04-13-2009, 11:14 AM
I'm doing a kitchen remodel and need to add a new gas line and water line for the stove and pot filler. So far, I have 1 estimate. After recovering from the shock, I have decided to get some more estimates. Before anyone starts to worry, I AM NOT going to play with the gas or water lines myself. I would like to get more information and I'm turning to the experts for help.

The gas and water are both accessible in the attic above the kitchen. The plumber I got the estimate from was talking about having to drill holes for the copper and using flex for the gas line. My questions are:
For water in the attic, does the copper run through the joists or can it go on them?
For gas in the attic, are there any issues with using a flexible line?
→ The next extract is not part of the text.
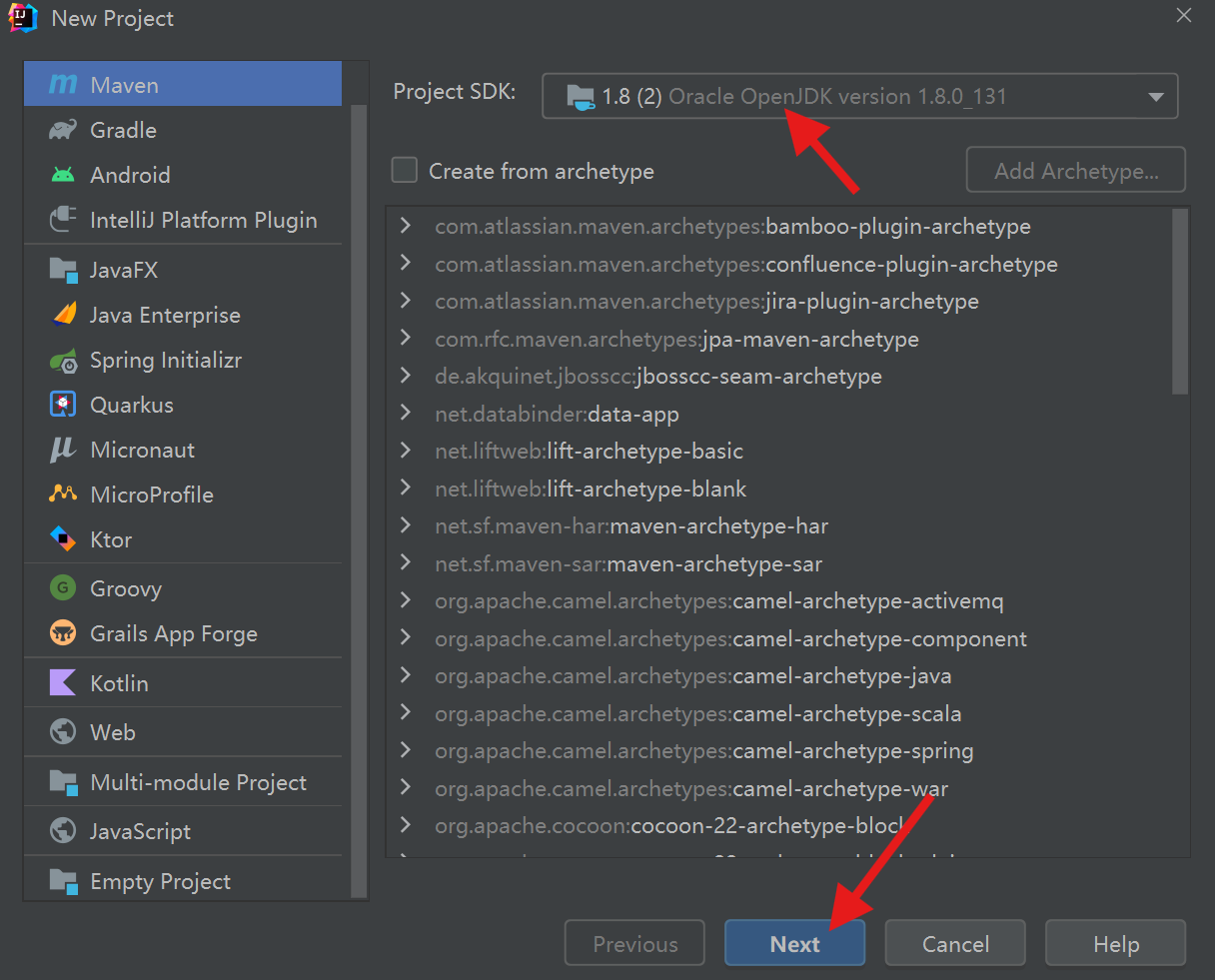This screenshot has height=980, width=1215.
Task: Expand net.databinder data-app archetype
Action: pyautogui.click(x=406, y=414)
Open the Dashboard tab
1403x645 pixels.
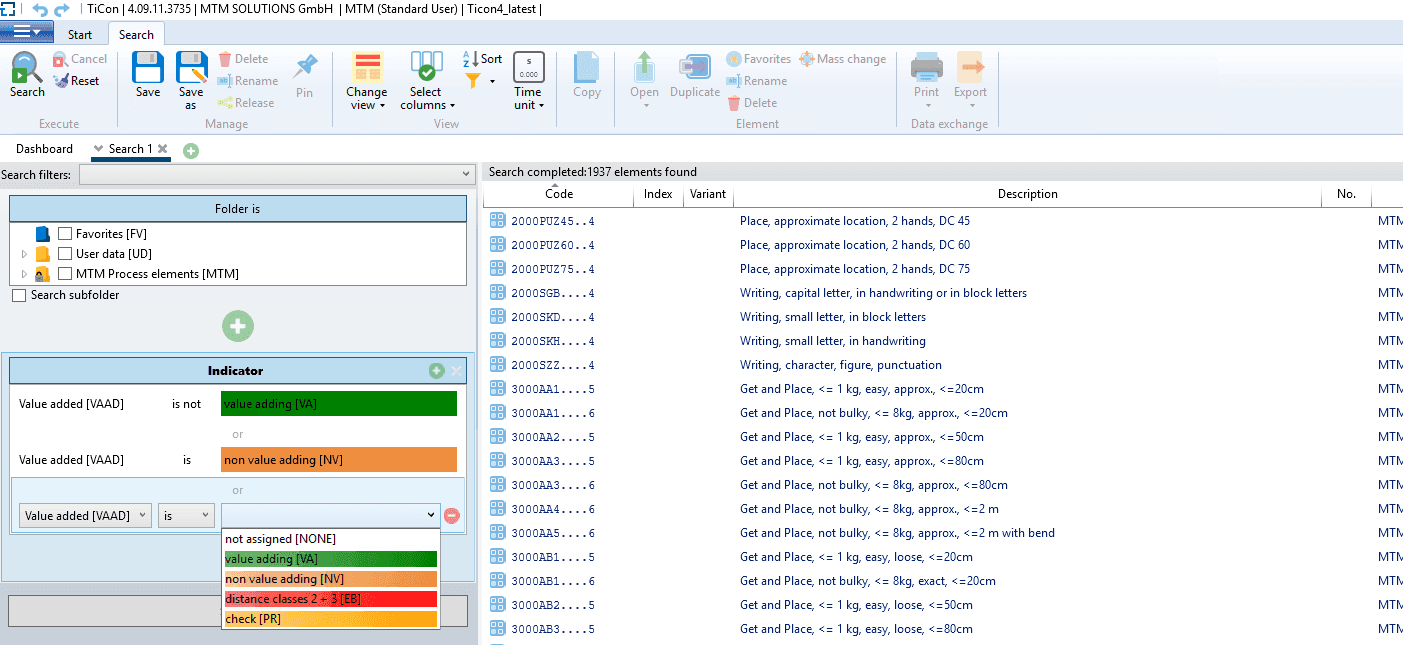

I live in California - home of the earthquake building code. I realize the scope of this job but just want to have the knowledge base to help make good choices with the professional that will do the work for me.

Thanks for your help.

04-16-2009, 07:41 AM
In NY you can't run flex pipe down through walls. It needs to be steel pipe until you exit the wall. Then you can use flex pipe to hook up to the appliance.
Your local codes dictate a course of action.

04-16-2009, 12:03 PM
Thanks Ron. I've got another estimate coming today. I'll keep my fingers crossed.

04-16-2009, 03:12 PM
The flex pipe used in the walls is completely different from that used to connect from the valve outside the wall to the appliance. The installer knows the answer to your questions and should do it the proper way.

04-20-2009, 09:24 AM
Thanks HJ. Does the flex line hold up as well? This is a crawl space and occationally (hopefully never) is needed for access. I guess I'm concerned with someone crushing the line if they are working up there.

04-21-2009, 07:08 AM
IT could be crushed if the worker were heavy enough and stepped on it, but most would be smarter than that, unless they were into sabotage. IF the connections are made so they do not leak immediately, there is no reason for it to fail naturally. Staples, nails, screws, etc., can damage it, but then I also had a carpenter drive a self drilling screw through a steel pipe.

04-23-2009, 10:37 AM
Just an update. I got a second estimate and it is much lower (about 1/2). Both are from licensed plumbers - 1 is a big company, the other is owner/operator. I'm going to go with the owner/operator. Who knows, I may be his gopher. Thanks for the info

08-24-2009, 11:35 AM
Got the work done. It looks clean and seems to work. Hopefully the gas is in the correct place for the range (that's being delivered today). The only glitch was the plumber sat on the ceiling dry wall and made a butt shaped hole in it. That was good for a laugh and since there is so much drywall work being done anyhow, its no big deal.

They used copper for the pot filler and flex (3/4" yellow) for the gas. The copper is attached to the joists in the attic and looks pretty good for the rest.

Thanks again for all your inputs.

08-25-2009, 09:05 AM
That is probably the way I would have done it, except for the drywall damage.

08-25-2009, 09:36 AM
I would have run hard pipe .... I just don't like the idear of that flex in the walls.

Personally, if I was uncomfortable doing the work myself I would have done it anyways and THEN had a licensed plumber/pipe-fitter inspect and test it.


08-25-2009, 01:21 PM
I'm just glad he didn't charge extra for the drywall damage. As for doing it myself, I'm very comfortable with electrical, but don't want to touch anything that can leak in the walls or cause my house to explode. I'm kind of funny that way.